> Trecho do texto
Em toda campanha política, existe uma rivalidade muito grande entre as equipes que preparam os programas para a TV. Os programas são decisivos na escolha do voto pelo eleitor.

Em 2004, eu estava em Petrolina, PE, dirigindo os programas eleitorais do prefeito, candidato à reeleição, Fernando Bezerra Coelho. Fernando tinha sido prefeito de Petrolina de 92 a 95, depois se elegeu em 2000 e, tendo passado quatro anos, era mais uma vez candidato. O período de 2000 a 2003 havia sido difícil. A crise mundial tinha afetado o Brasil, reduzido a capacidade de investimento de estados e municípios e atingido as pessoas em cheio nos bolsos. Era natural que houvesse uma insatisfação. James Carville, estrategista da vitória de Bill Clinton sobre George Bush Pai, em 1992, decifrou o enigma ao criar o slogan de campanha “It’s the economy, stupid!” Ou seja, se a economia está bem, todo mundo está feliz. Não era essa a situação naquela campanha para prefeito de Petrolina.

O opositor de Fernando Bezerra era o deputado Gonzaga Patriota. Pelas pesquisas, o deputado já estava eleito porque a diferença era muito grande. Essa era a leitura da equipe do lado de lá. Por conta disso, a gente passou a campanha praticamente inteira ouvindo gozação da equipe que fazia os programas para o adversário. Quando encontrava o nosso pessoal, tinha sempre uma gracinha na ponta da língua:

- E aí? Como é trabalhar sabendo que vai perder?
- O ambiente lá ta muito triste?
- Vocês querem ajudar a gente na festa da vitória?

> Exercício
Transcreva, do texto sobre a campanha em Petrolina, o trecho de "O opositor de" a "festa da vitória?". As linhas a seguir vêm de outra fonte.

> Material fornecido

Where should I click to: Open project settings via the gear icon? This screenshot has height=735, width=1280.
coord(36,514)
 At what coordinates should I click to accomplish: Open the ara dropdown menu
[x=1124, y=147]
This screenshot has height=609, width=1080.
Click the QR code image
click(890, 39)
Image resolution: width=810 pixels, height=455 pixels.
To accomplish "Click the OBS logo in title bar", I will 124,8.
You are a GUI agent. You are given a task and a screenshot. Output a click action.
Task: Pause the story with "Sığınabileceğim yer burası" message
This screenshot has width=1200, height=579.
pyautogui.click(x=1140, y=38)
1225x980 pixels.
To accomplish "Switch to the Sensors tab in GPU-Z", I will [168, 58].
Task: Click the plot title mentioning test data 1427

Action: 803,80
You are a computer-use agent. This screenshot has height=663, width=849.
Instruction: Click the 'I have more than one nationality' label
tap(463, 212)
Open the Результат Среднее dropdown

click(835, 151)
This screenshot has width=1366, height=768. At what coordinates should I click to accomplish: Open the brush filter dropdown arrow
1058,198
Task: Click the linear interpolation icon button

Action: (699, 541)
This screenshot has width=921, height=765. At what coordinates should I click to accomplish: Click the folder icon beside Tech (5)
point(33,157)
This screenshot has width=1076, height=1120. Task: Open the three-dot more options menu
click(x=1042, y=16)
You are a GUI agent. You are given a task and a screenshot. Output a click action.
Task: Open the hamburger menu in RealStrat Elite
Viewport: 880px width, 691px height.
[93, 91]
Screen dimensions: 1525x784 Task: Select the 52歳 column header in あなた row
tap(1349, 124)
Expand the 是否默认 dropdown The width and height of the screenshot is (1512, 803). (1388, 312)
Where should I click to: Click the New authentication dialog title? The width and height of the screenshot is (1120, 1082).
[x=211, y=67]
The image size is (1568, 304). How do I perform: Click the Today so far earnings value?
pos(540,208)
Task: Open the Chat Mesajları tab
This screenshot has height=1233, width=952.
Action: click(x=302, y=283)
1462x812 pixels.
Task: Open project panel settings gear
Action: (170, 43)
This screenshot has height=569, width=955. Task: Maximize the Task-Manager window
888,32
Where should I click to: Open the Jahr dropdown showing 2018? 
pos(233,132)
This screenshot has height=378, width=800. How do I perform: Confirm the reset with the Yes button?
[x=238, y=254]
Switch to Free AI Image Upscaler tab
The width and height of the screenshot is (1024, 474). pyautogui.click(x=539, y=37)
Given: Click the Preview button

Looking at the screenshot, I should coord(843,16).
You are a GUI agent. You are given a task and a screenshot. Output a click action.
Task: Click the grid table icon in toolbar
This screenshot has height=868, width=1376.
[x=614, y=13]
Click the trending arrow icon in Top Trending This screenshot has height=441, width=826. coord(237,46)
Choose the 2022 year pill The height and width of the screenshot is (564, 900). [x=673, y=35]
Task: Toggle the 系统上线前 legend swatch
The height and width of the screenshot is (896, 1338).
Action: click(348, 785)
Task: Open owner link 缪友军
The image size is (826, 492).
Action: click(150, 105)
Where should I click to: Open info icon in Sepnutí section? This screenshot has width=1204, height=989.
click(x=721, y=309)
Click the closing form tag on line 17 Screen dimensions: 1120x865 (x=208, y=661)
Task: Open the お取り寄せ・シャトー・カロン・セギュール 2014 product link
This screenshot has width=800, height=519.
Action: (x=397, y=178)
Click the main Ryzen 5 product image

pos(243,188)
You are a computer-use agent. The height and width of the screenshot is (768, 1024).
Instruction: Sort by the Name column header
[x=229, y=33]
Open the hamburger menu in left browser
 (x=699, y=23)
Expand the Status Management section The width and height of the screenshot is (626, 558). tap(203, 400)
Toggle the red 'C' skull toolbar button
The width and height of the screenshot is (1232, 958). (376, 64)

> Resposta
O opositor de Fernando Bezerra era o deputado Gonzaga Patriota. Pelas pesquisas, o deputado já estava eleito porque a diferença era muito grande. Essa era a leitura da equipe do lado de lá. Por conta disso, a gente passou a campanha praticamente inteira ouvindo gozação da equipe que fazia os programas para o adversário. Quando encontrava o nosso pessoal, tinha sempre uma gracinha na ponta da língua:

- E aí? Como é trabalhar sabendo que vai perder?
- O ambiente lá ta muito triste?
- Vocês querem ajudar a gente na festa da vitória?